** START OF Records **

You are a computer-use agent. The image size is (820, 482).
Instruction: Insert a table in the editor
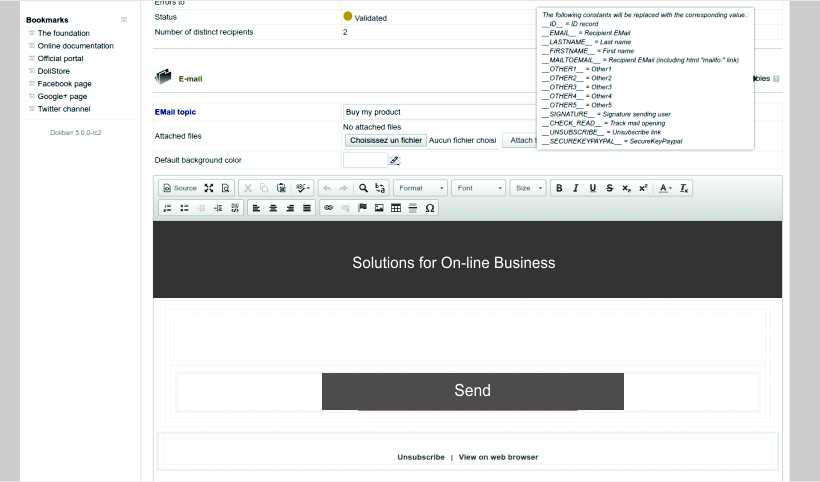click(x=396, y=208)
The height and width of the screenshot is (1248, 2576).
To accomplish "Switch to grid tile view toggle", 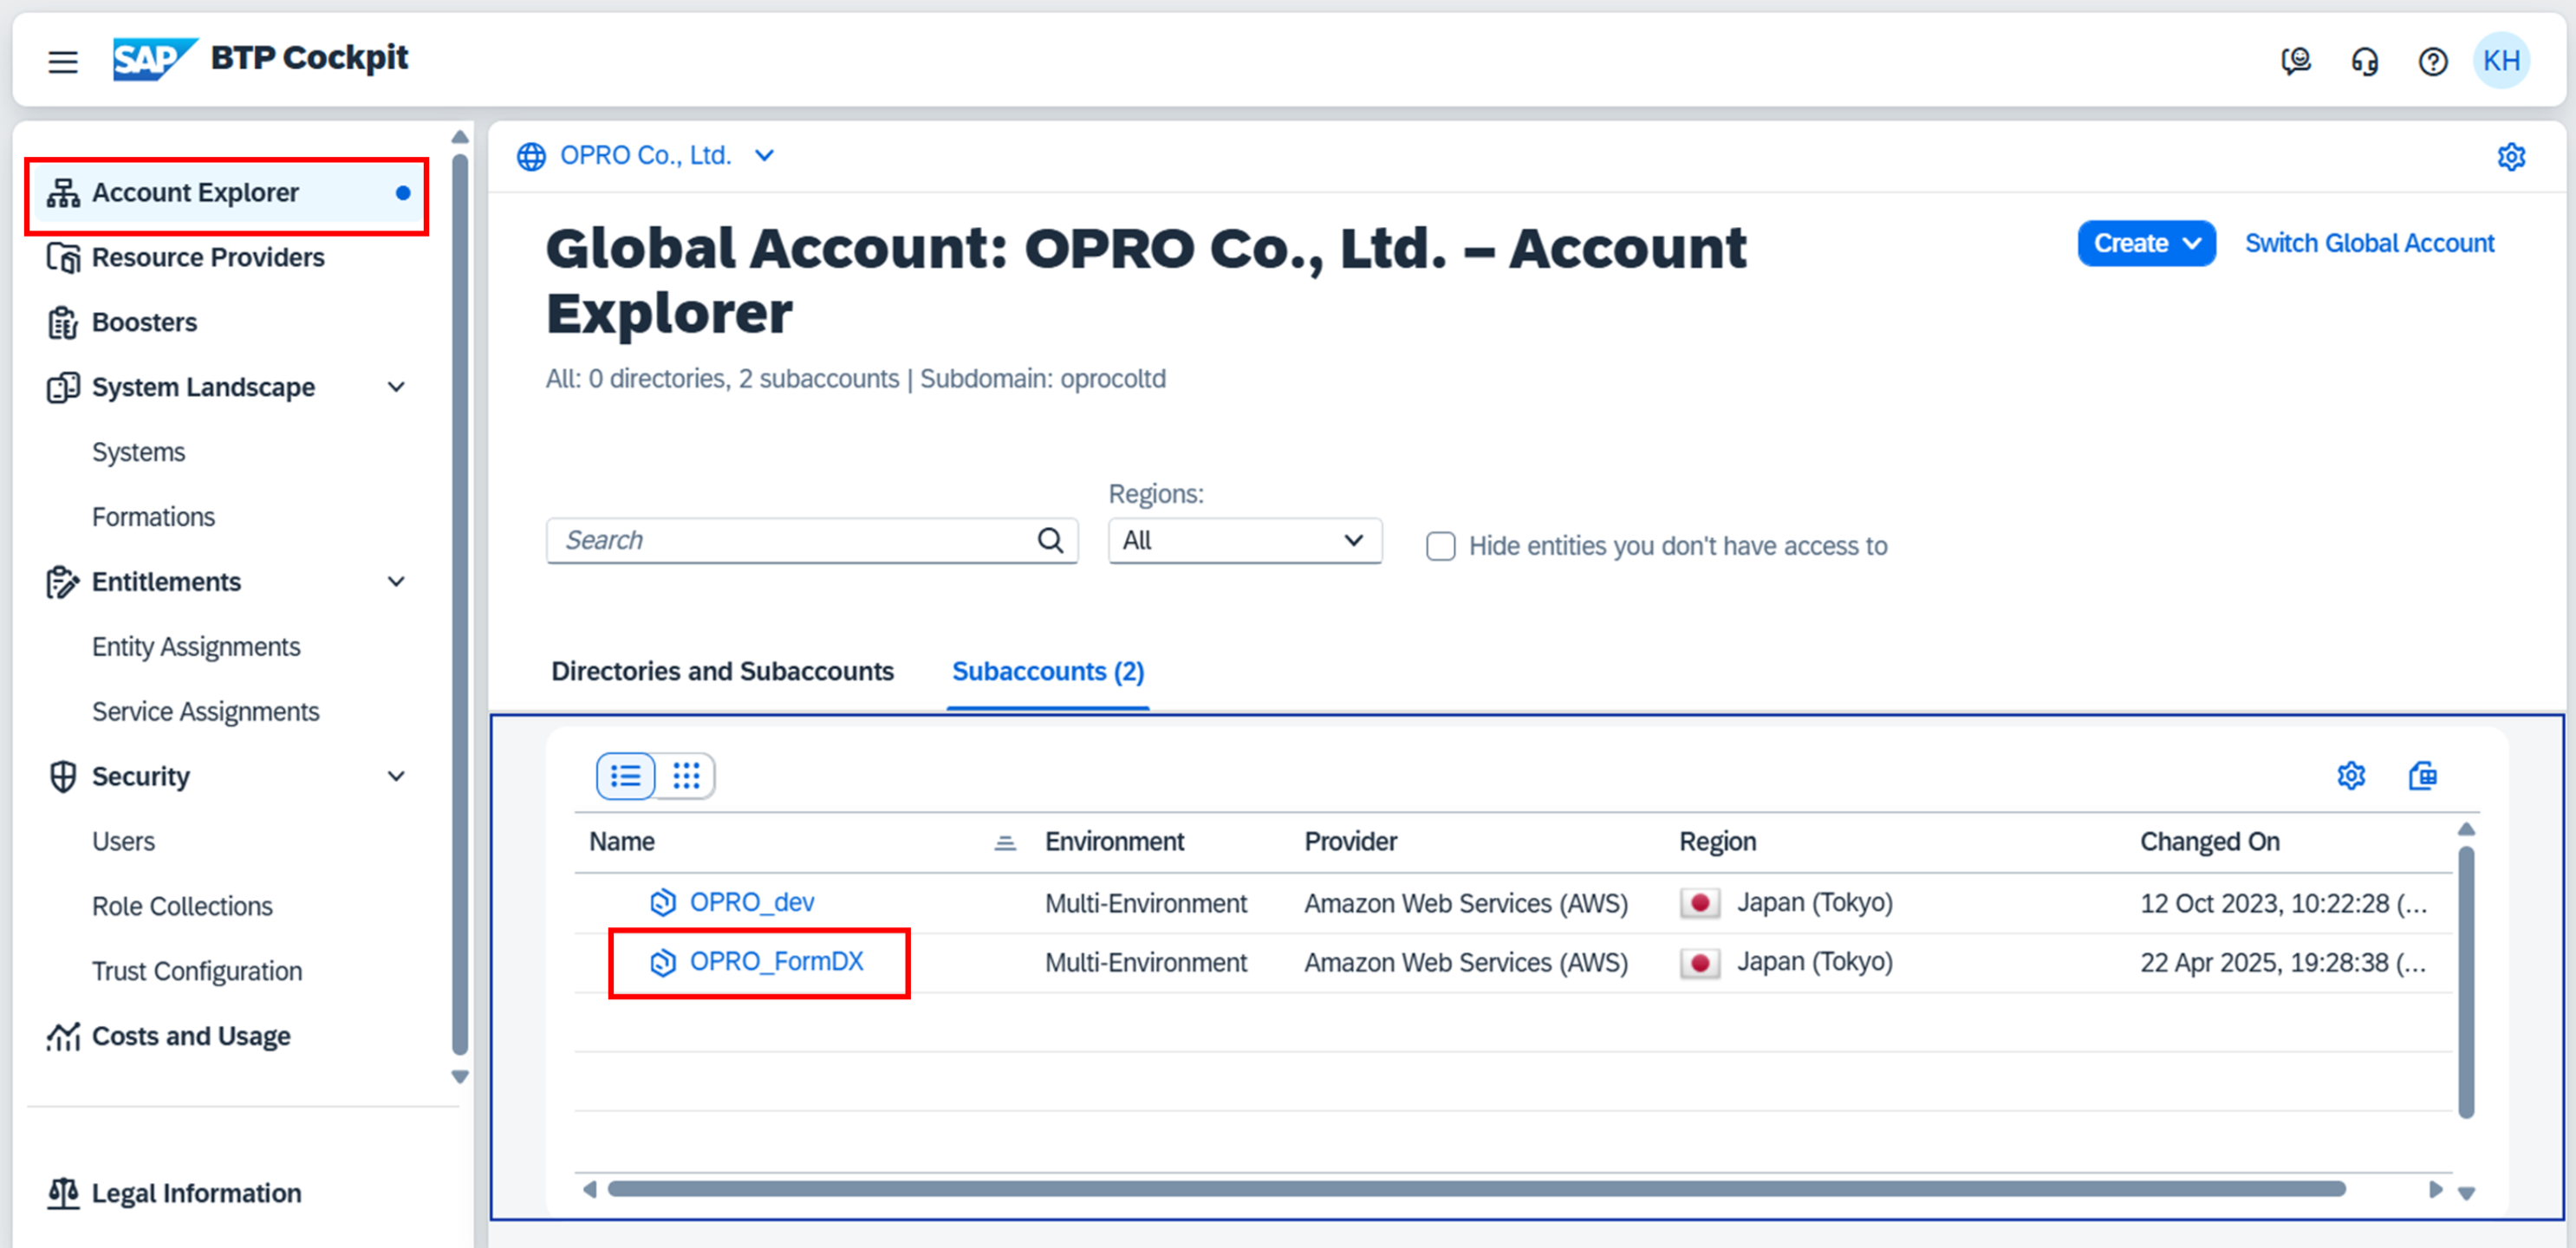I will point(686,775).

** END OF Records **

**Exercise instructions:**
Count the lines in the listing that contain the string "agent", and reply with the number only.

**Expected answer:**
1